Results: In PLP incubated heparin samples, there was a strong direct relationship between albumin in the concentration range 10-44 g/L and increase in plasma PLP concentration (r s  = 0.93, P < 0.001) and an inverse relationship with increase in red cell PLP concentration (r s  = -0.90, P < 0.001). In contrast, ALP activity was inversely associated with increase in plasma PLP concentration (r s  = -0.42; P = 0.013) and directly associated with red cell PLP concentration (r s  = 0.49; P = 0.003).
Conclusions: Plasma albumin concentration and to a lesser extent ALP activity influences PLP concentration in plasma and red cells. In conditions associated with low albumin (e.g. SIR) or altered ALP activity, red cell PLP measurements are more likely to be reliable than plasma measurements in differentiating true from apparent vitamin B6 deficiency and to guide vitamin B6 supplementation.

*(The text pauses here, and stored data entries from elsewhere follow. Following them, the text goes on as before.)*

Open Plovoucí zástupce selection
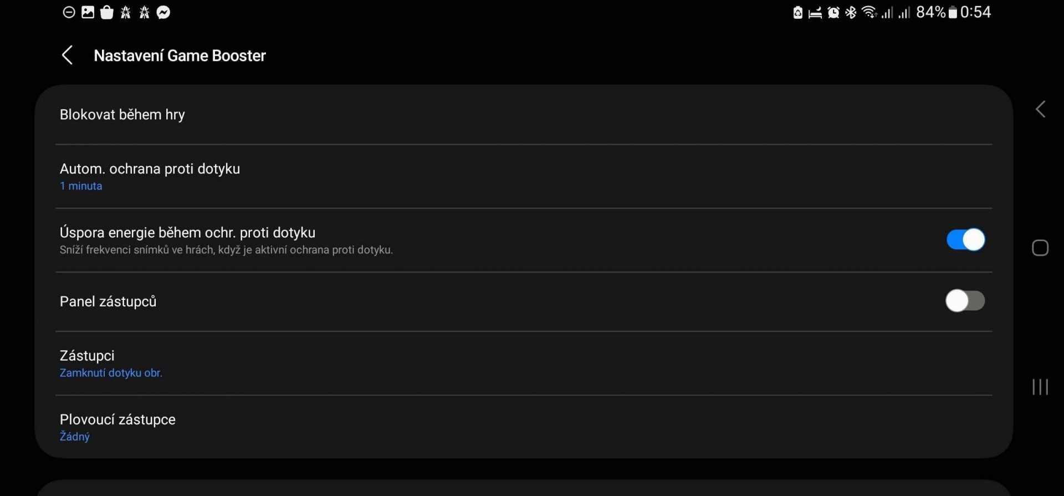 (524, 427)
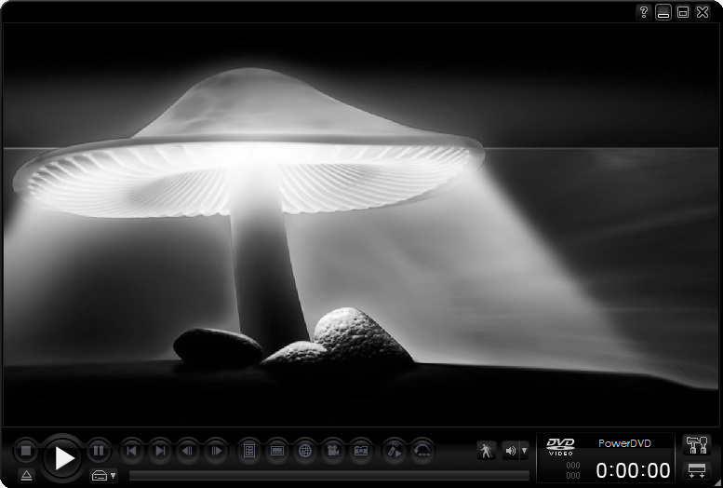Click the capture frame snapshot icon
The height and width of the screenshot is (488, 723).
tap(361, 451)
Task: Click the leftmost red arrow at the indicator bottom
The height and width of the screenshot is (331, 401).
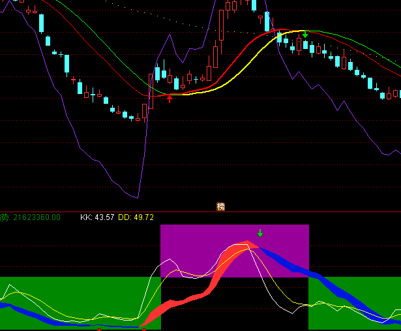Action: coord(99,330)
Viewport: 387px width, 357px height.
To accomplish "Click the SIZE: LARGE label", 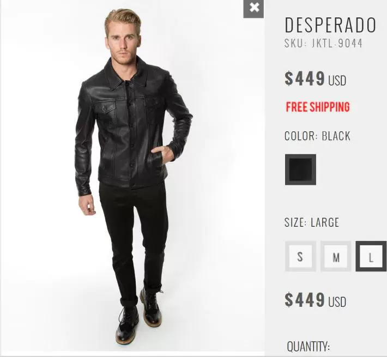I will (x=312, y=222).
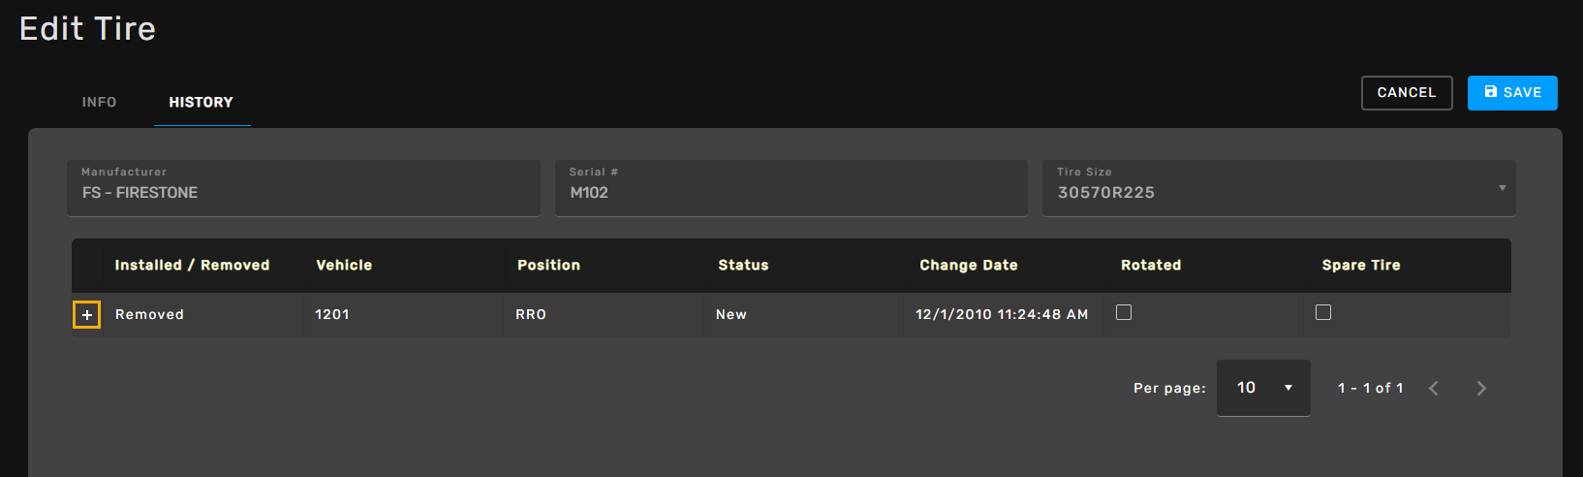This screenshot has height=477, width=1583.
Task: Sort by Installed / Removed column header
Action: point(192,266)
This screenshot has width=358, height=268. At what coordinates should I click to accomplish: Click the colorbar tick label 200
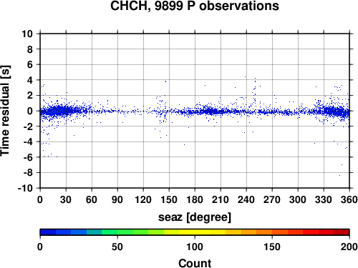(349, 247)
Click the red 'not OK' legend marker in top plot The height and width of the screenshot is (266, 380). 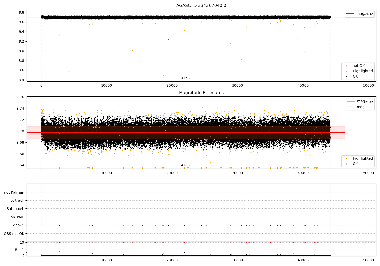346,66
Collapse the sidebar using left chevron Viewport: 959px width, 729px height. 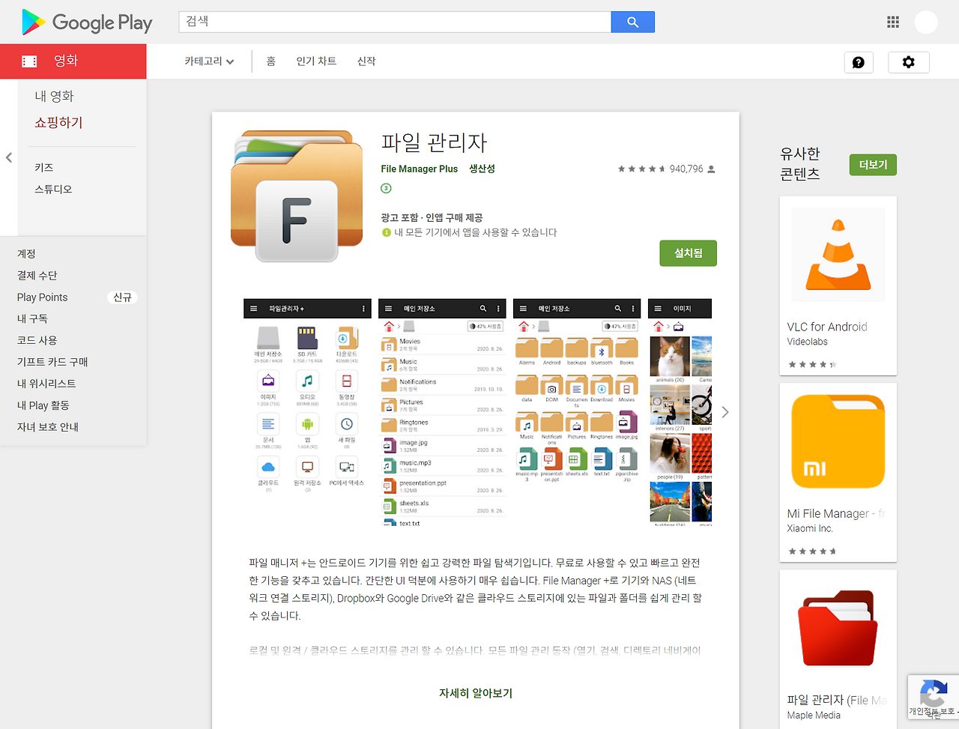point(8,157)
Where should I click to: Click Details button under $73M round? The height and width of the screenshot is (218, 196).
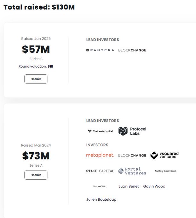click(x=36, y=175)
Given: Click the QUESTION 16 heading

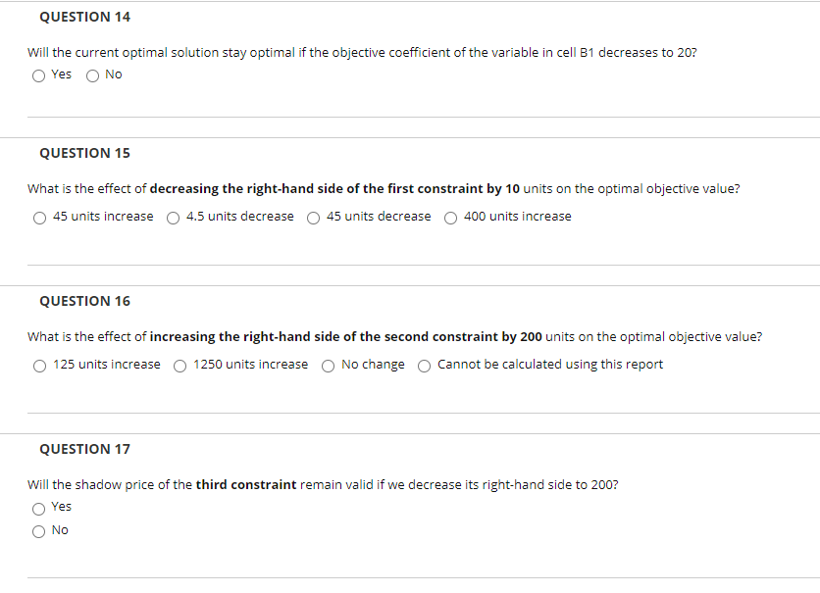Looking at the screenshot, I should (84, 300).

Competing Interests: Conflict of Interest The authors confirm that there is no conflict of interest. DT, DMCM conceived the idea of examining the relationship between albumin concentrations and plasma and red cell concentrations of pyridoxal phosphate and funded the study. BJT and DT collected, prepared and analysed the blood samples. DT, BJT, JW, AC and DMcM performed the statistical analysis. All authors contributed to the drafts and final version of the paper and are the guarantors.